Il a plu ; puis le soleil nous a donné un grand arc-en-ciel.

Et partout, depuis mon arrivée, je ressens combien les gens en général, et les

organisateurs en particulier, font l’effort de recouvrer un équilibre aimant avec la

nature et l’environnement ; partout s’exprime cette volonté de réaliser une relation

harmonieuse et respectueuse : les petits panneaux indiquant les sentiers, les fûts

pour recueillir les déchets, l’entretien des routes, l’abondance de fleurs, le silence ;

il est évident, dans l’atmosphère, que les choses ont d’abord beaucoup empiré vers

le chaos et la destruction égoïste, et qu’il y a alors eu une reprise de conscience

collective. C’est une chose émouvante.

C et R sont si heureux de m’introduire à tous ces lieux privilégiés qu’ils ont

découverts ensemble au cours des années, et de voir et sentir combien je les

apprécie.

Je voudrais montrer tout cela – non, pas montrer, mais rendre accessible – à tous

les miens : qu’au moins ils puissent, de mon cœur, se trouver ici et avoir

l’expérience physique de cette vivante harmonie, de cette beauté vive et paisible.

Comment faire pour que l’Inde se ressaisisse, se défasse de cette hypnose exercée

par les démons de la consommation, dont le pouvoir est d’autant plus grand que

l’individu est embryonnaire ?

*25-9-1999, La Ville aux Prévôts :

Ce matin longtemps C a commencé de me raconter son expérience de l’opération

(elle a subi une intervention chirurgicale importante, pour retirer une tumeur

cancéreuse dans le colon) et des jours qui ont suivi ; elle m’attendait pour se sentir

en mesure de défricher tout cela, pour y regarder ensemble.

Plus tôt j’ai téléphoné au Matrimandir ; cela fait déjà une semaine que je suis

« parti » ; Kamalam m’a répondu (Arjun était sorti vers la structure) et j’ai parlé

quelques instants avec Shiva ; ces contacts téléphoniques me nouent.

Une partie de la journée à faire quelques travaux, à encaustiquer la cheminée,

nettoyer un peu du jardin et, ce faisant, entrer en relation avec les formations de

chacun, les zones – à propos des clôtures et des haies, du rôle du jardinier qui vient

deux fois l’an, des voisins, du notaire, du chemin communal.
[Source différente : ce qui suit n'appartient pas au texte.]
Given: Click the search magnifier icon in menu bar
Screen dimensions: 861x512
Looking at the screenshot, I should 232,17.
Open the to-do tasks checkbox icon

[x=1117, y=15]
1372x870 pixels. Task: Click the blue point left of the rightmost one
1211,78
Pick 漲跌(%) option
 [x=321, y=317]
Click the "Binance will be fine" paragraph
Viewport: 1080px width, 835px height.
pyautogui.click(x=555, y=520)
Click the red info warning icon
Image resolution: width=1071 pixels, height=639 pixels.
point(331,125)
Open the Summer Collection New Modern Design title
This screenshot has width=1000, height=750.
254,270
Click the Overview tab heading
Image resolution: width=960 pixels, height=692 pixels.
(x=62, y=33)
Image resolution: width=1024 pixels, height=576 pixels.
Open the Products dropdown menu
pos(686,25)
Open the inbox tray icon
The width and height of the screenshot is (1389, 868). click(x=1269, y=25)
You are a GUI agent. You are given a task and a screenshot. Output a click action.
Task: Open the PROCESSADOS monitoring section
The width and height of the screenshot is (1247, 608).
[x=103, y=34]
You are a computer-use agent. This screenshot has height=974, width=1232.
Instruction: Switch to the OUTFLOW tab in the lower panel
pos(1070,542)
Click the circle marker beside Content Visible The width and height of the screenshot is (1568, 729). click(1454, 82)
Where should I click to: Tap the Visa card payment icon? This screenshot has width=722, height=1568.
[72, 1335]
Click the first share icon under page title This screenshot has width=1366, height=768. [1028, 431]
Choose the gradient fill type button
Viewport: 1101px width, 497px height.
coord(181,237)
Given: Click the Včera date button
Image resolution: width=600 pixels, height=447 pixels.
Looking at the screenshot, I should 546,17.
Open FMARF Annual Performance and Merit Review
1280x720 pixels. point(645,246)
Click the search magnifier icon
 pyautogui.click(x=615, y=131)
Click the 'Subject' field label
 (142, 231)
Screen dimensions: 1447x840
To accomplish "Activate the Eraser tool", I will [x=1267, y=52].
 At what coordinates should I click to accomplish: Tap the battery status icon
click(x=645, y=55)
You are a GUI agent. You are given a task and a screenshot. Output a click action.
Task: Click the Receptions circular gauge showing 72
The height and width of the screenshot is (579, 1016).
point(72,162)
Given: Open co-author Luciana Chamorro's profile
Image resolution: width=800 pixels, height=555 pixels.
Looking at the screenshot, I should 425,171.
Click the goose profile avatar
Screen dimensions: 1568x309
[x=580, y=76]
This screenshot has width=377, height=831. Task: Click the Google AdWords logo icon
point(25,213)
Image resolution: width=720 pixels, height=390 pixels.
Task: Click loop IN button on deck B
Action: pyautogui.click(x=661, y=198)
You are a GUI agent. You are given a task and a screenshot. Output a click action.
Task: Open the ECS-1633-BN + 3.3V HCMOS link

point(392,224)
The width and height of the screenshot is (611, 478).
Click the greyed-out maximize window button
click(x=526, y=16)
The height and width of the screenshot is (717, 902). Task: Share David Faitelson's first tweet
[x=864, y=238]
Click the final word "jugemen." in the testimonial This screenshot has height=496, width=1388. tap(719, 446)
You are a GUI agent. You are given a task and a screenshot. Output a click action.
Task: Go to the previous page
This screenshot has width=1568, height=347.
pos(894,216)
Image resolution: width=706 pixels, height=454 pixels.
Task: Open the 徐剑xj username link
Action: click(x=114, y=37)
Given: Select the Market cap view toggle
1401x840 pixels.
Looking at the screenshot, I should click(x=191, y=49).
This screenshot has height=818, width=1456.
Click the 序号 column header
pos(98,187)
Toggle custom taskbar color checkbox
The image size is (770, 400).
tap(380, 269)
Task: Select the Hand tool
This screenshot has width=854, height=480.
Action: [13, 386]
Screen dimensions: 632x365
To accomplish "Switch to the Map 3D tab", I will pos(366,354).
Cela nous a conduits à parler, à la demande de C, de toutes les dispositions

nécessaires à la mort de l’un ou de l’autre. Il y a de l’humour, de la tendresse, une

volonté de clarté tranquille et le sens de ce qui est vraiment utile et fructueux pour

chacun.

Une autre ballade dans la région. Un long moment au soleil.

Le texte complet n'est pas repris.